The only things I'll take on now must satisfy two questions in a specific order:
Am I willing to ask my wife and children to sacrifice for me to do this thing?
Would I do this thing for free?
These two requirements have given me remarkable clarity about what fits and doesn't in my life. They've helped create a situation where I'm best serving my family, taking care of myself, and allowing ample time for the growth I know will continue to make me a better husband and father.
How You Can Use This
So, how can you find the same clarity in your life? For me, it comes down to priorities. We're far too much in the habit of thinking that everything is a priority when almost nothing is. So, if I just said, "You have to prioritize," I'd be setting you up for failure. Instead, we can use a framework for stepping through all the things we think are important and find the ones that are. It's called "The 5/25 Rule," and it's got an excellent video that explains it well here:
Here's the TL;DR version:
Write down 25-30 things that you want to accomplish in the foreseeable future. Nothing is off the table.
Then, rank the items in order of importance, and rewrite the list, starting at 1 and continuing to the end (with 1 being the most important thing), and then circle the top five.
Now, everything you didn't circle just became your "Avoid At All Cost" list.

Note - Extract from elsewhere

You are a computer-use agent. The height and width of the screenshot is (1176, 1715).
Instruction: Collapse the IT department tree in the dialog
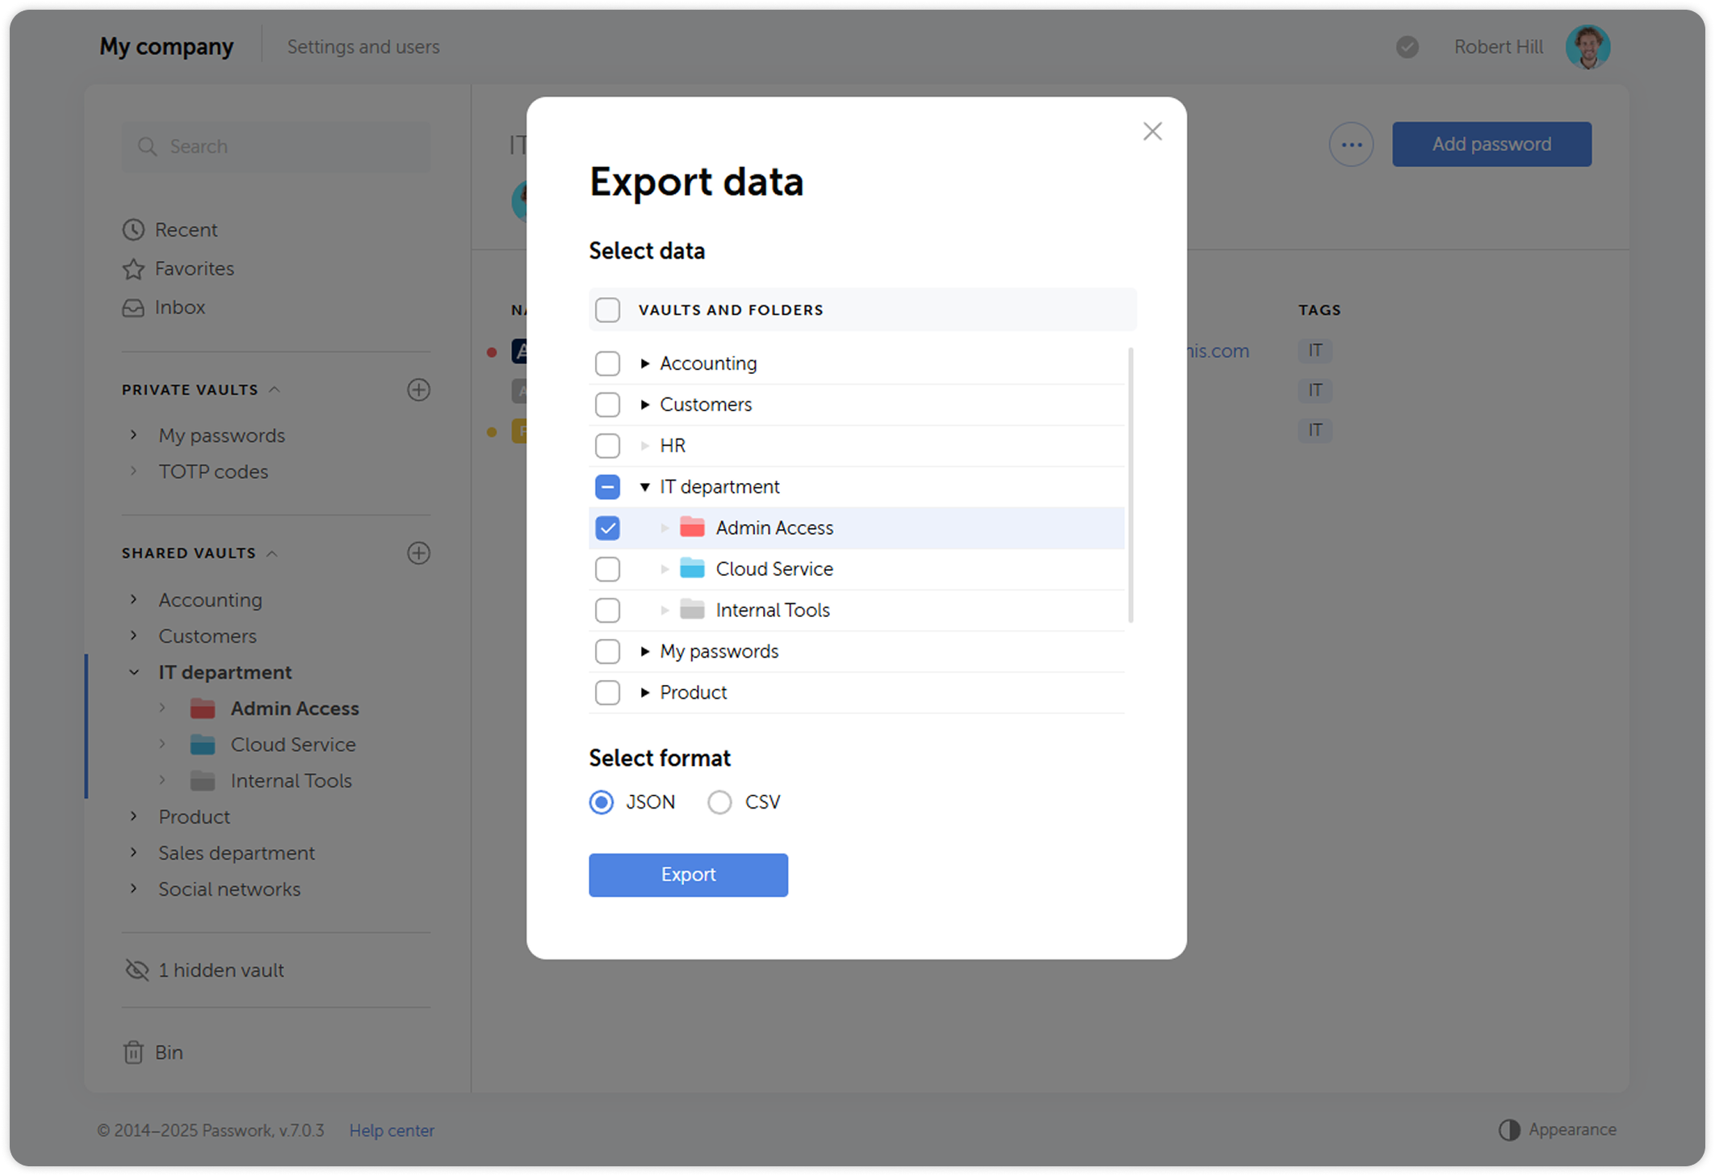click(x=644, y=486)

Congratulations, you've identified your priorities! From now on, in everything you do, you can decide whether you’re moving toward or away from one of those five things. You do things that move you closer, and don't do things that move you away. Here's your challenge: Set this as your rule for life, your North Star, for six months, and tell me at the end that you're not a completely changed human.
Conclusion
Ultimately, clarity isn’t about perfectly balancing every aspect of life—it’s about aligning your actions with what truly matters. This clarity has been liberating, enabling me to step off the hamster wheel of trying to “do it all” and instead concentrate on what truly matters. It’s a process, not a destination. There will always be adjustments, moments of doubt, and opportunities to grow. However, the rewards of living intentionally and being fully present for the people and values that define your life are worth every effort. Life will never stop pulling us in different directions, but we can choose our response. When we prioritize purposefully, we don’t just survive the chaos—we thrive within it. Take the time to define your five priorities, embrace them fully, and observe how they transform your world.